大学生が中学校で消費者教育 岡山県などで独自教材も

モデル授業として実施した
モデル授業として実施した

岡山県は、自立した消費者育成を目標に、大学生講師による中学校への消費者教育をこのほど実施した。大学法学部の研究者と学生が学校を訪れ、中学生に授業を提供。コンサートのチケット売買に関する法的認可について、議論を交えて考えさせた。同県教委や県消費生活センター、学識経験者による教材開発と利用も進めている。

指導したのは、岡山大学法学部の大森秀臣教授とゼミ生。授業は、同県倉敷市のノートルダム清心学園清心中学校3年生の社会科公民的分野に位置付けて行われた。

コンサートチケットの売買が法的に認められるのかについて、生徒らは事例を見ながら議論した。「契約自由の原則」の限界と現行法での扱いを学習。市場の道徳的限界についても考えさせた。

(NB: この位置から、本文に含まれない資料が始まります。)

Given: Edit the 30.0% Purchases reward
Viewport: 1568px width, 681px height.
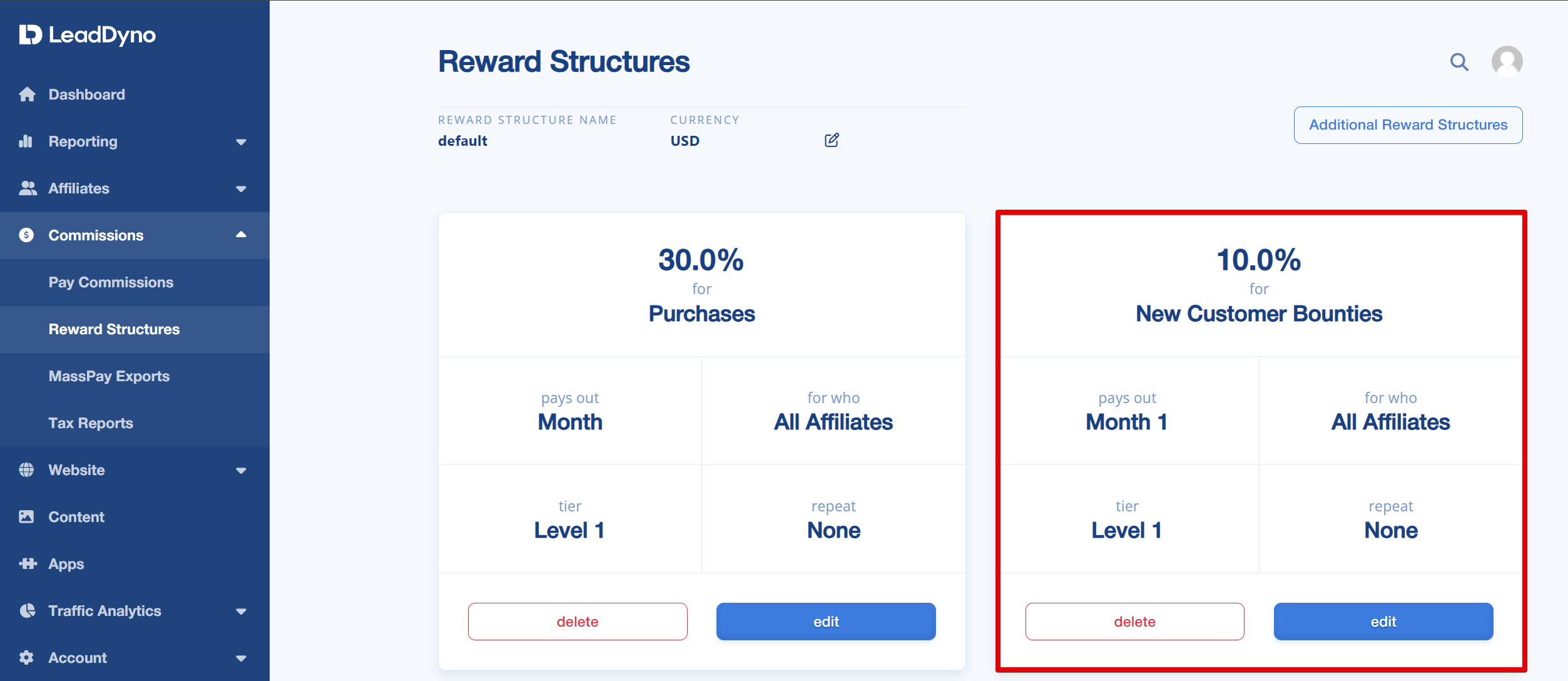Looking at the screenshot, I should click(826, 622).
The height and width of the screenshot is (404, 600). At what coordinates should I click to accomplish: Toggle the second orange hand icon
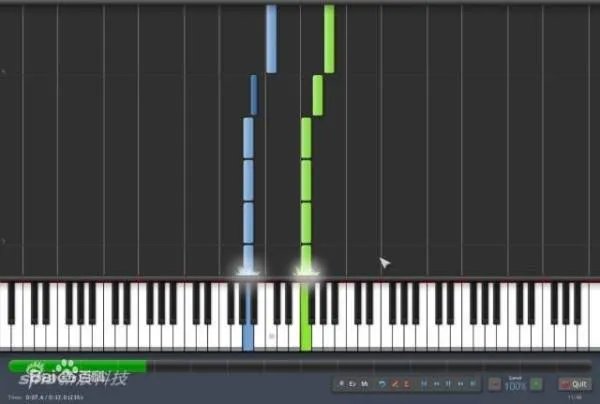tap(407, 384)
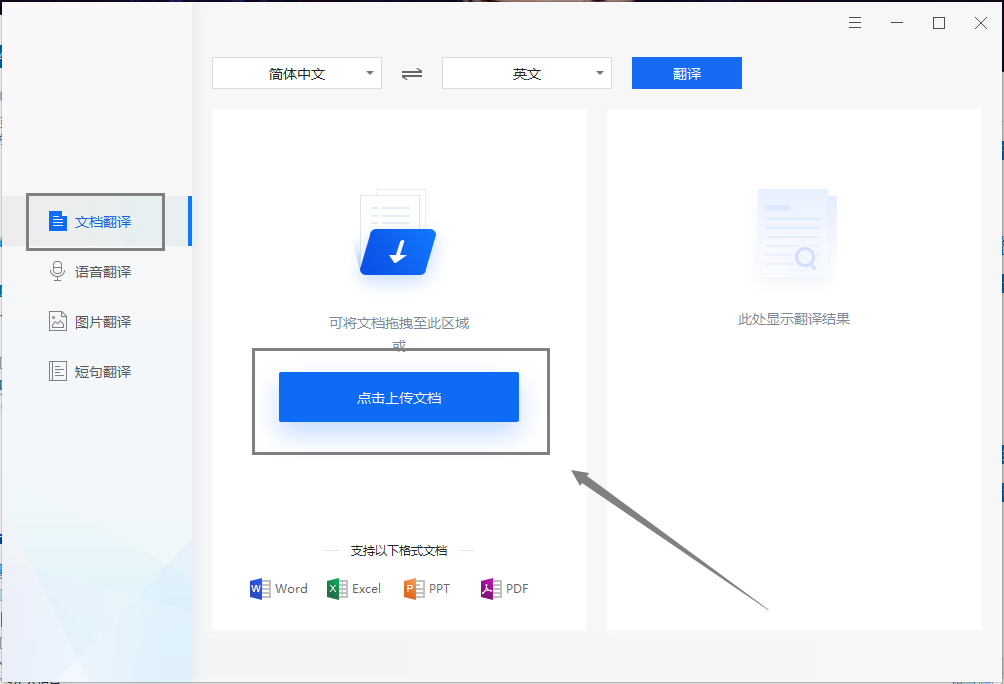Click the translation result placeholder document icon
The image size is (1004, 684).
795,234
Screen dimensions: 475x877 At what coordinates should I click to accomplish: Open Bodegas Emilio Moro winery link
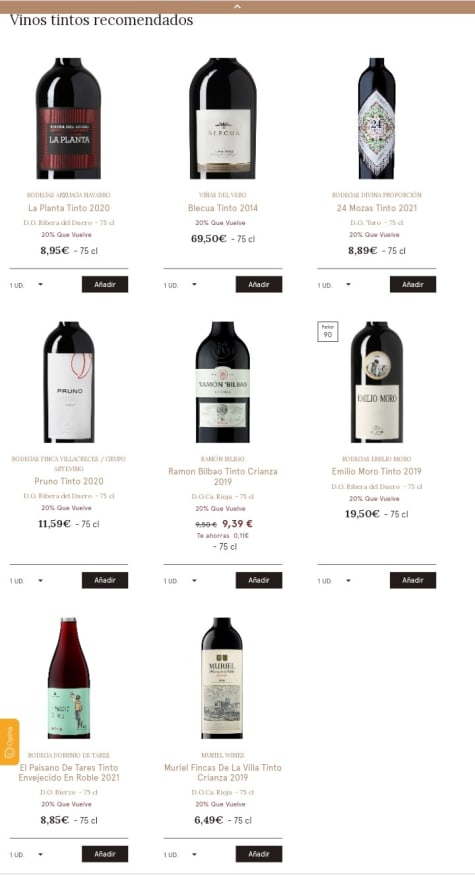(x=377, y=459)
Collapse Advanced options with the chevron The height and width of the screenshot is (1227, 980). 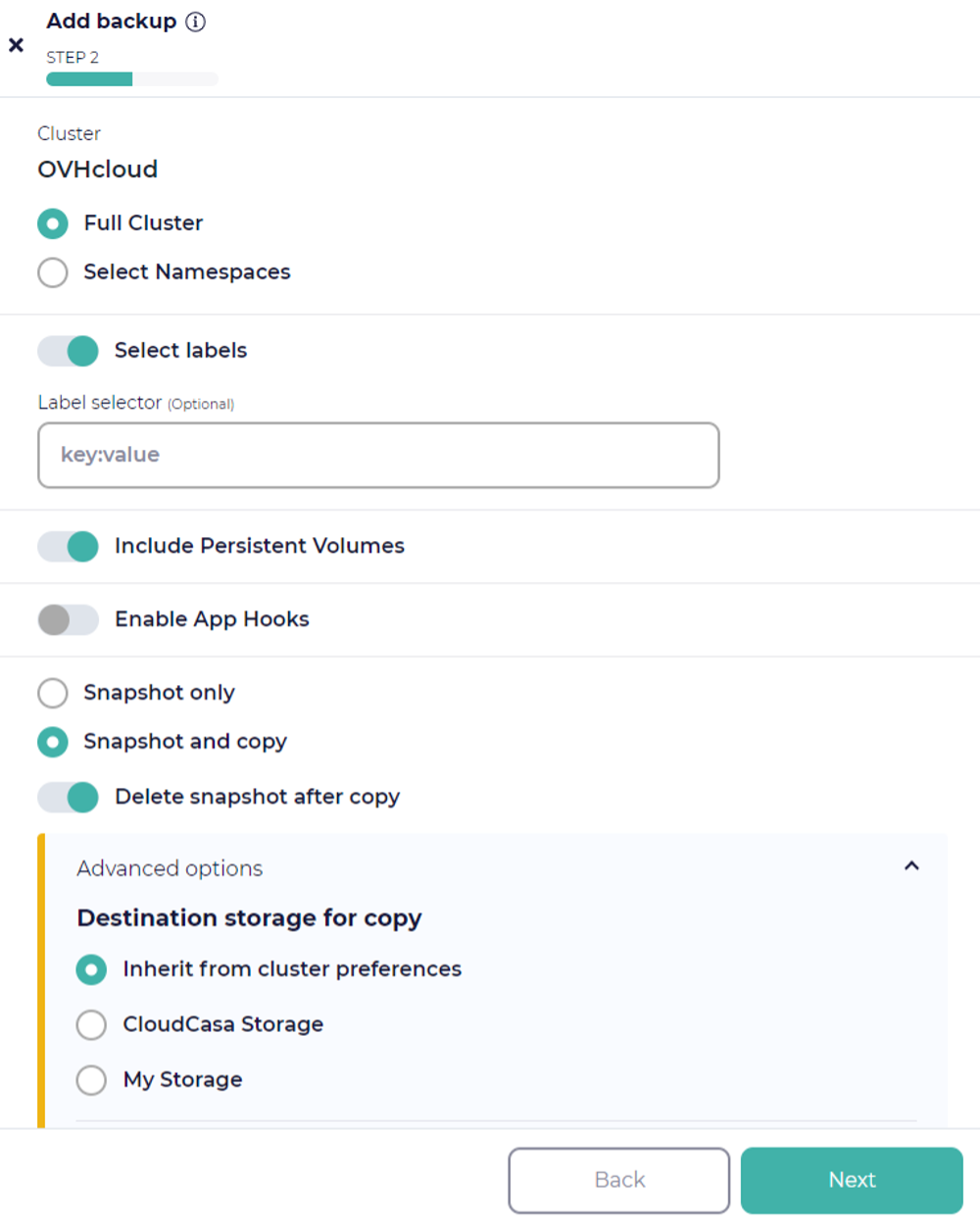pyautogui.click(x=911, y=866)
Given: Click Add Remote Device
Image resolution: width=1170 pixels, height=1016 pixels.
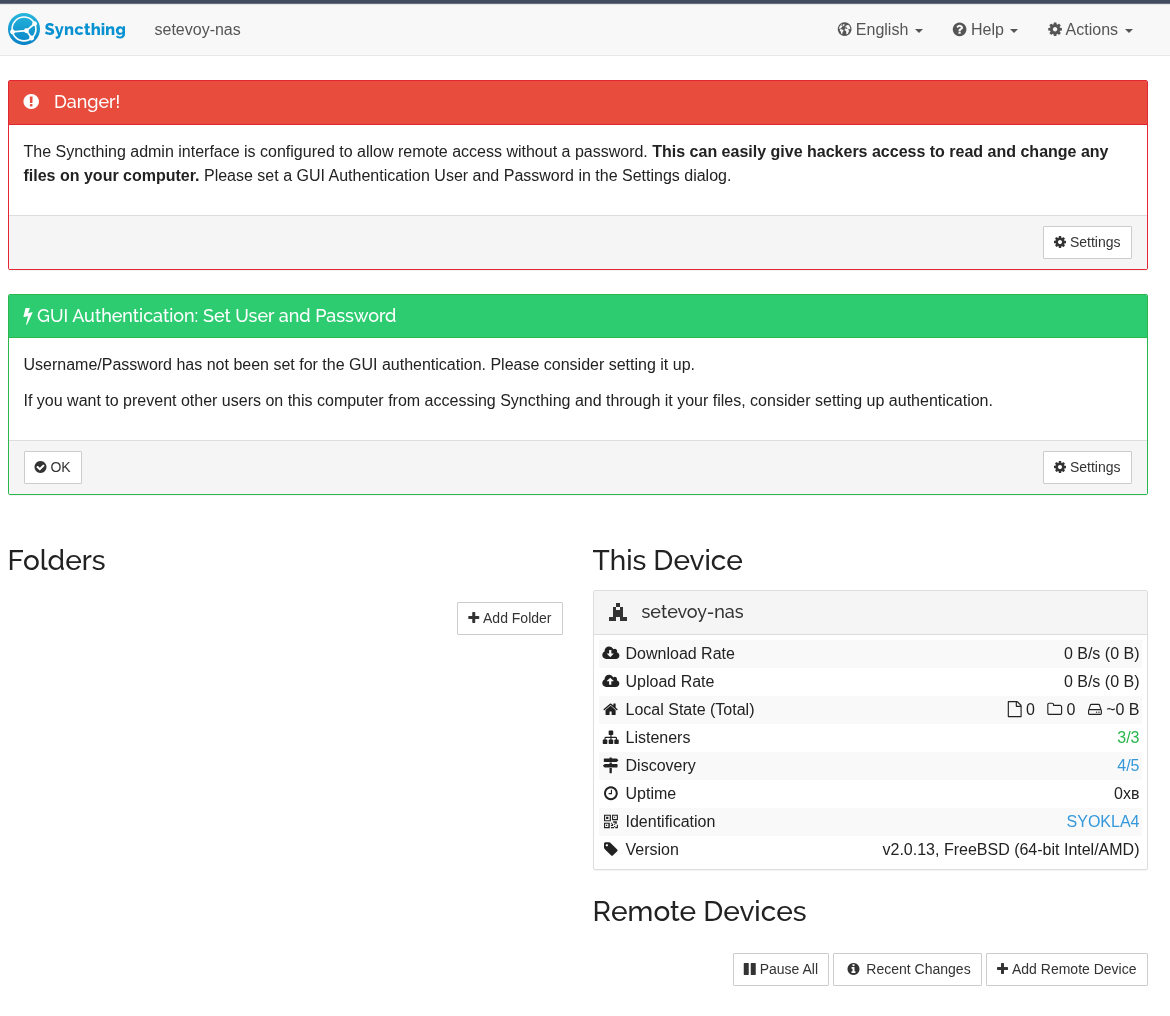Looking at the screenshot, I should click(1066, 969).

授業は、平成27年度から推進している同県の「幼小中高生向け消費者教育プログラム開発事業」の一環として実現。使用教材は、同県教委や県消費生活センター、学識経験者による「消費者教育教材研究会」が開発している。

同研究会では、これまでに小学生向け教材「オンラインゲーム授業パック」などを作成。教員への消費者教育講座などでも利用している。